2. In my view, it did not. The ordinary meaning of "to erect" is "to raise, set upright, build". Prima facie, the word has this meaning in the ordinance, and, indeed, there is nothing in the context to displace this presumption. (at p582)

3. In my opinion, it would be quite inappropriate to say that this building was in any ordinary sense "erected" in August 1958, when it was simply drawn bodily to a new site on the same parcel of land. It was originally set up on the appellant's land in or about 1946. It is difficult to see how it could again be "set up" or "erected" on the same land in August 1958, without first being either pulled down or removed bodily to a site outside that parcel of land. The sale of part of the land to Caltex is of no moment in this case. Since Chap. 35 bases itself upon user, not ownership of land, it is enough that the appellant at all material times enjoyed a right of user over the land where the building stood and over the site, on the same land, to which it was removed. (at p582)

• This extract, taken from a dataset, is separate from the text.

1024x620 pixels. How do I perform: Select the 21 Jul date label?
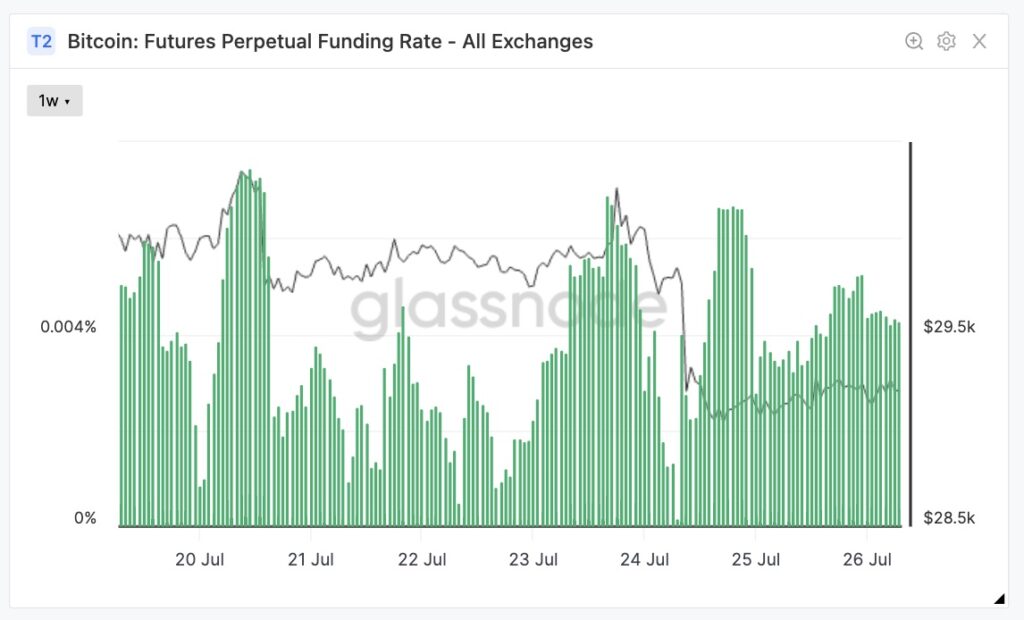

4. It was argued - but I think it does not follow - that if the present operation is permissible under Chap. 35, it is also permissible to transfer a non-residential building from one parcel of land to another anywhere in the City of Brisbane, provided only that the same person uses the two parcels for the same purpose. This hypothetical case differs from the present one in this important respect, that it involves (while the present case does not involve) the removal of a building from one parcel of land to another, and its "setting up" or "erection" thereon, with the result that there is put upon the other land a building that was not on it before. (at p582)

5. In my opinion, the appellant did not contravene Chap. 35 of the council ordinances. I consider, therefore, that this appeal should be allowed. (at p582)

TAYLOR J. I agree that this appeal should be allowed. I agree with the reasons of the Chief Justice and have nothing to add. (at p582)

WINDEYER J. I agree that this appeal should be allowed. I have nothing to add to what has been said by the Chief Justice and McTiernan J. (at p582)

ORDER

Appeal allowed with costs. Order of the Full Court of the Supreme Court of Queensland discharged and in lieu thereof order that the appeal from the judgment of Mack J. to that Court be dismissed with costs.